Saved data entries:

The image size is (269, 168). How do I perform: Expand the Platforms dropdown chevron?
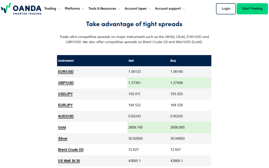pyautogui.click(x=83, y=9)
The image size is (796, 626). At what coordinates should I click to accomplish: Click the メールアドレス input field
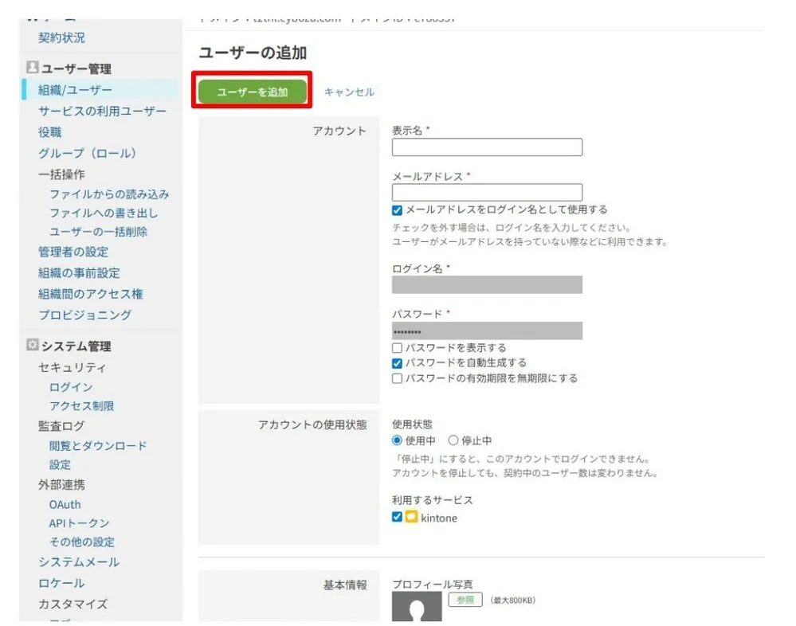pos(487,192)
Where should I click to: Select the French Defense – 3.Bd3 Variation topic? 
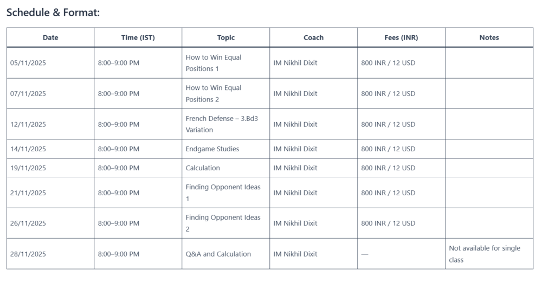222,124
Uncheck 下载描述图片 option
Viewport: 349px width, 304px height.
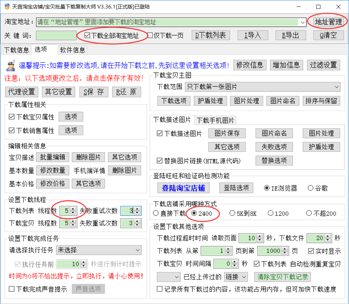pos(160,134)
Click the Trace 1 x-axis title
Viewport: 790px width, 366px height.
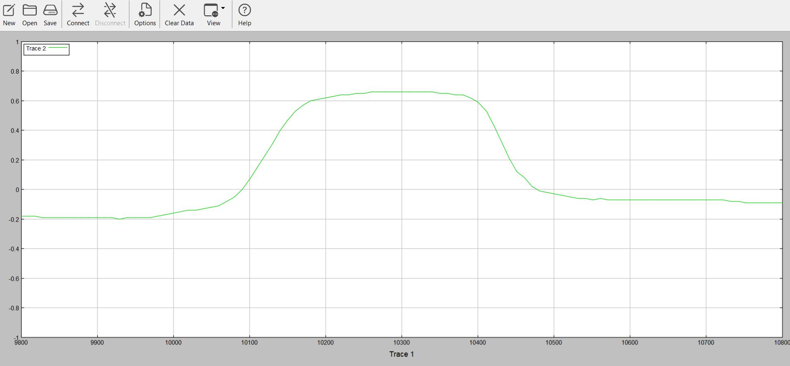(401, 354)
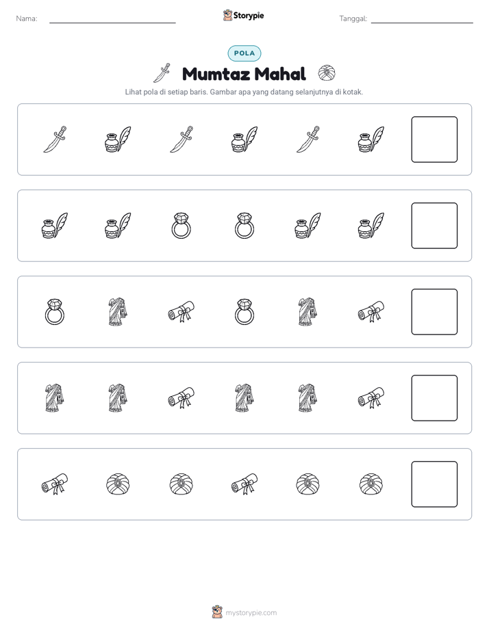The width and height of the screenshot is (489, 632).
Task: Click the first ring in row three
Action: point(55,312)
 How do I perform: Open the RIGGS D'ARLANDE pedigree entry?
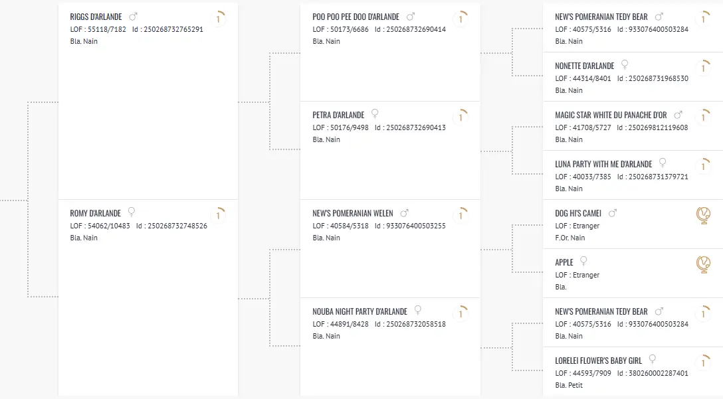pos(96,17)
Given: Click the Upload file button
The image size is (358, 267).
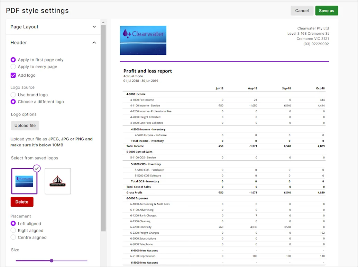Looking at the screenshot, I should click(x=25, y=125).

TASK:
Word for word, quote the lines above. Omit the pictures.

FINISHED TASK:
The image size is (269, 168). How do I perform: Expand the Platforms dropdown chevron?
pyautogui.click(x=83, y=9)
The image size is (796, 626). At what coordinates should I click to accomplish: Click the メールアドレス input field
pos(487,192)
Where should I click to: Select the French Defense – 3.Bd3 Variation topic? 
222,124
Uncheck 下载描述图片 option
Viewport: 349px width, 304px height.
pos(160,134)
Click the Trace 1 x-axis title
Viewport: 790px width, 366px height.
(401, 354)
The width and height of the screenshot is (489, 632).
Task: Click the first ring in row three
Action: point(55,312)
 How do I perform: Open the RIGGS D'ARLANDE pedigree entry?
pos(96,17)
Given: Click the Upload file button
The image size is (358, 267).
Looking at the screenshot, I should click(x=25, y=125).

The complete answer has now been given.